Monday, Oct. 15, 1973

The Chancellor Stumbles at the Hurdle

Though born a Jew in Vienna 62 years ago, throughout most of his life urbane Bruno Kreisky has sought to sunder all links to Judaism. At an early age he declared himself an agnostic. His wife is a Protestant, and he had his two children baptized as Protestants. He bristles when he is referred to as a Jew, preferring to be called "of Jewish origin."

Yet as a politician in race-and-religion-conscious Central Europe, Kreisky could hardly avoid being regarded as a Jew. During his successful campaign for Chancellor three years ago, the rightist People's Party printed anti-Kreisky posters urging the electorate to vote for a "genuine Austrian." Experts like University of Wisconsin Historian George L. Mosse, who contend that Austria remains "unreconstructedly anti-Semitic," wonder if Kreisky acceded to the terrorists' demands partly to prove how genuinely Austrian he is.

Whatever his motivation, Kreisky's action was the most controversial of a long political career that had previously been marked by such studied caution that it won him the reputation of being Austria's most astute politician. Despite his background as the son of a wealthy industrialist, Kreisky joined the socialist movement at age 15. After the Nazis annexed Austria in 1938, he fled to Sweden. Thirteen years passed before he returned home. First as a diplomat and then as Foreign Minister (1959-66), Kreisky deftly helped steer Austria on the course of political neutrality.

Although his office is filled with ceremonial symbols of Austria's imperial past, Kreisky has been a most unregal Chancellor.
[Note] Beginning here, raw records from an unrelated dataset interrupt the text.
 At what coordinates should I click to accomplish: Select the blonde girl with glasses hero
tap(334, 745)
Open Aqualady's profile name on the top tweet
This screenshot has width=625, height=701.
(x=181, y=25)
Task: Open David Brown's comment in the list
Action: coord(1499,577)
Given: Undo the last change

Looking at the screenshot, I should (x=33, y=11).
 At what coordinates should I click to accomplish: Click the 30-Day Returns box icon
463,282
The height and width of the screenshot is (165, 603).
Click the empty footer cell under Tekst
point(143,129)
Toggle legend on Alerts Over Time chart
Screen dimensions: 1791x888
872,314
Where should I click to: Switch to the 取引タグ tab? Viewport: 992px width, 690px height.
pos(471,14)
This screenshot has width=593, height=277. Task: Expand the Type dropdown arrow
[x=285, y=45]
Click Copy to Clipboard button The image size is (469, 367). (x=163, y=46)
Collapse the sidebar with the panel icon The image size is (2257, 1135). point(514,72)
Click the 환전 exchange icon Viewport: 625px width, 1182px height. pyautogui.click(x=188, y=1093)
He freely mingles with the public without a bodyguard, writes innumerable thank-you notes, and waits his turn in line for the ski lift when on vacation. He also hobnobs with Vienna's most brilliant intellectuals and artists. The ease with which he mixes with all strata of Austrians has made him his country's most popular postwar Chancellor, so much so that a Kreisky-souvenir industry has blossomed--complete with Kreisky piggy banks, T shirts and clothes hangers. A bestseller is a wall poster depicting the Chancellor in a superman costume leaping over all sorts of political hurdles.

His handling of the terrorists, however, is one hurdle he has not cleared. The unexpected criticism he has drawn from Austrian intellectuals and from abroad has made him unusually defensive. "No one can criticize my decision," he told TIME Correspondent Christopher Byron. "No one but I was in the situation and no one else had to live with the consequences. To permit the hostages to leave the country would have meant certain death, and I was willing to do everything to get them released."

He insists that "I would do it again if the identical situation arose." But his friends wonder. Under the week's pressures, Kreisky has lost his cool and become noticeably irritable. He is usually a deft performer at press conferences, but last week he blew up when a Dutch journalist asked him, "Are you a Jew?" The testy Chancellor flared back: "It's none of your business!"